> _GIVEN REQUEST_:
Copy out each of the following entries verbatim, reproducing every line without any change.

== == ==

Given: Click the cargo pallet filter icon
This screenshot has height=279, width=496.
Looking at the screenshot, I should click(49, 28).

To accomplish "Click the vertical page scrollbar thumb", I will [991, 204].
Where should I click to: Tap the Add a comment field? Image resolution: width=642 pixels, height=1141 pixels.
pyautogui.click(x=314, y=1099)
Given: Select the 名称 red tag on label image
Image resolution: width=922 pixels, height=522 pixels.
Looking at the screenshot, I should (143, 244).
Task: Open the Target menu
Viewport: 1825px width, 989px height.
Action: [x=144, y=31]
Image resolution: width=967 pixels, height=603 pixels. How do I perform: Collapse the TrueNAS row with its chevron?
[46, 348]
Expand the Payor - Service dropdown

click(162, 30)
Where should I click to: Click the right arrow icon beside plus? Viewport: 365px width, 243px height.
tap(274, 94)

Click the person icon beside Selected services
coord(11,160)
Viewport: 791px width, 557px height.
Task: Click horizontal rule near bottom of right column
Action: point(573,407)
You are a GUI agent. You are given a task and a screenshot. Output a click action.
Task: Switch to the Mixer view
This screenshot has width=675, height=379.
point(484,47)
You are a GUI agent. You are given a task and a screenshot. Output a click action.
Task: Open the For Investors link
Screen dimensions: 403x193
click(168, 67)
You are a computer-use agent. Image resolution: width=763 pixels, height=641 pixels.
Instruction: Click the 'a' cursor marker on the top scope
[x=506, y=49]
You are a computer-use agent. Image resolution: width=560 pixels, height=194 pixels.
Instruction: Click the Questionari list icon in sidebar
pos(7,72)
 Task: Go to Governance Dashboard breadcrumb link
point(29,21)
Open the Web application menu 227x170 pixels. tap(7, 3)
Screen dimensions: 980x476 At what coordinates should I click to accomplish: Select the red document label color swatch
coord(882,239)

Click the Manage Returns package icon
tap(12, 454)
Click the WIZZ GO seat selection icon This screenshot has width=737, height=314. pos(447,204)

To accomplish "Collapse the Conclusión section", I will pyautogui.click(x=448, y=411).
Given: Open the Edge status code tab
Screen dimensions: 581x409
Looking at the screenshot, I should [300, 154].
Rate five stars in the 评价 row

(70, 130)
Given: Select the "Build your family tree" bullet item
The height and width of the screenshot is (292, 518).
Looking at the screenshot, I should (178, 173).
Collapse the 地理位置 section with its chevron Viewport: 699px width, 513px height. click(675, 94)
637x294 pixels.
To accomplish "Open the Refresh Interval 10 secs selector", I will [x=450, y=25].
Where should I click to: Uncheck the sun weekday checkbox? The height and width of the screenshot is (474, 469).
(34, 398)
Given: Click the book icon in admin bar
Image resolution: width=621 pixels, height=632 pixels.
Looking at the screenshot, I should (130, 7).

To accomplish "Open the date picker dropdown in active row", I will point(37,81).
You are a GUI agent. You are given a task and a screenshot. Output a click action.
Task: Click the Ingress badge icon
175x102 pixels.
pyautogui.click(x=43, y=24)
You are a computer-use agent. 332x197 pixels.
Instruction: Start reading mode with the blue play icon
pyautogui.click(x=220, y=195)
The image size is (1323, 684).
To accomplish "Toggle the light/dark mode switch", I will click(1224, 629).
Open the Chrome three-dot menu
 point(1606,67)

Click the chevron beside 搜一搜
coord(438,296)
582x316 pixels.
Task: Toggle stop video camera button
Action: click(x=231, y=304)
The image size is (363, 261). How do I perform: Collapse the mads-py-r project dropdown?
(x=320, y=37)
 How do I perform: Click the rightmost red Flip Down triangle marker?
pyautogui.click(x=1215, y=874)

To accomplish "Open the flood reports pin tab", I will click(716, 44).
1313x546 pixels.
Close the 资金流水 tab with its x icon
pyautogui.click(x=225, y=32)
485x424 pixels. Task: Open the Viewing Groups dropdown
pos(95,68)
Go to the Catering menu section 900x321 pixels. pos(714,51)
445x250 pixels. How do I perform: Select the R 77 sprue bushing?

== == ==

> _OUTPUT_:
Given: Click the cargo pallet filter icon
This screenshot has height=279, width=496.
Looking at the screenshot, I should click(49, 28).

To accomplish "Click the vertical page scrollbar thumb", I will [991, 204].
Where should I click to: Tap the Add a comment field? Image resolution: width=642 pixels, height=1141 pixels.
pyautogui.click(x=314, y=1099)
Given: Select the 名称 red tag on label image
Image resolution: width=922 pixels, height=522 pixels.
Looking at the screenshot, I should (143, 244).
Task: Open the Target menu
Viewport: 1825px width, 989px height.
Action: [x=144, y=31]
Image resolution: width=967 pixels, height=603 pixels. How do I perform: Collapse the TrueNAS row with its chevron?
[46, 348]
Expand the Payor - Service dropdown

click(162, 30)
Where should I click to: Click the right arrow icon beside plus? Viewport: 365px width, 243px height.
tap(274, 94)

Click the person icon beside Selected services
coord(11,160)
Viewport: 791px width, 557px height.
Task: Click horizontal rule near bottom of right column
Action: point(573,407)
You are a GUI agent. You are given a task and a screenshot. Output a click action.
Task: Switch to the Mixer view
This screenshot has width=675, height=379.
point(484,47)
You are a GUI agent. You are given a task and a screenshot. Output a click action.
Task: Open the For Investors link
Screen dimensions: 403x193
click(168, 67)
You are a computer-use agent. Image resolution: width=763 pixels, height=641 pixels.
Instruction: Click the 'a' cursor marker on the top scope
[x=506, y=49]
You are a computer-use agent. Image resolution: width=560 pixels, height=194 pixels.
Instruction: Click the Questionari list icon in sidebar
pos(7,72)
 Task: Go to Governance Dashboard breadcrumb link
point(29,21)
Open the Web application menu 227x170 pixels. tap(7, 3)
Screen dimensions: 980x476 At what coordinates should I click to accomplish: Select the red document label color swatch
coord(882,239)

Click the Manage Returns package icon
tap(12, 454)
Click the WIZZ GO seat selection icon This screenshot has width=737, height=314. pos(447,204)

To accomplish "Collapse the Conclusión section", I will pyautogui.click(x=448, y=411).
Given: Open the Edge status code tab
Screen dimensions: 581x409
Looking at the screenshot, I should [300, 154].
Rate five stars in the 评价 row

(70, 130)
Given: Select the "Build your family tree" bullet item
The height and width of the screenshot is (292, 518).
Looking at the screenshot, I should (178, 173).
Collapse the 地理位置 section with its chevron Viewport: 699px width, 513px height. click(675, 94)
637x294 pixels.
To accomplish "Open the Refresh Interval 10 secs selector", I will [x=450, y=25].
Where should I click to: Uncheck the sun weekday checkbox? The height and width of the screenshot is (474, 469).
(34, 398)
Given: Click the book icon in admin bar
Image resolution: width=621 pixels, height=632 pixels.
Looking at the screenshot, I should (130, 7).

To accomplish "Open the date picker dropdown in active row", I will point(37,81).
You are a GUI agent. You are given a task and a screenshot. Output a click action.
Task: Click the Ingress badge icon
175x102 pixels.
pyautogui.click(x=43, y=24)
You are a computer-use agent. 332x197 pixels.
Instruction: Start reading mode with the blue play icon
pyautogui.click(x=220, y=195)
The image size is (1323, 684).
To accomplish "Toggle the light/dark mode switch", I will click(1224, 629).
Open the Chrome three-dot menu
 point(1606,67)

Click the chevron beside 搜一搜
coord(438,296)
582x316 pixels.
Task: Toggle stop video camera button
Action: click(x=231, y=304)
The image size is (363, 261). How do I perform: Collapse the mads-py-r project dropdown?
(x=320, y=37)
 How do I perform: Click the rightmost red Flip Down triangle marker?
pyautogui.click(x=1215, y=874)

To accomplish "Open the flood reports pin tab", I will click(716, 44).
1313x546 pixels.
Close the 资金流水 tab with its x icon
pyautogui.click(x=225, y=32)
485x424 pixels. Task: Open the Viewing Groups dropdown
pos(95,68)
Go to the Catering menu section 900x321 pixels. pos(714,51)
445x250 pixels. How do I perform: Select the R 77 sprue bushing?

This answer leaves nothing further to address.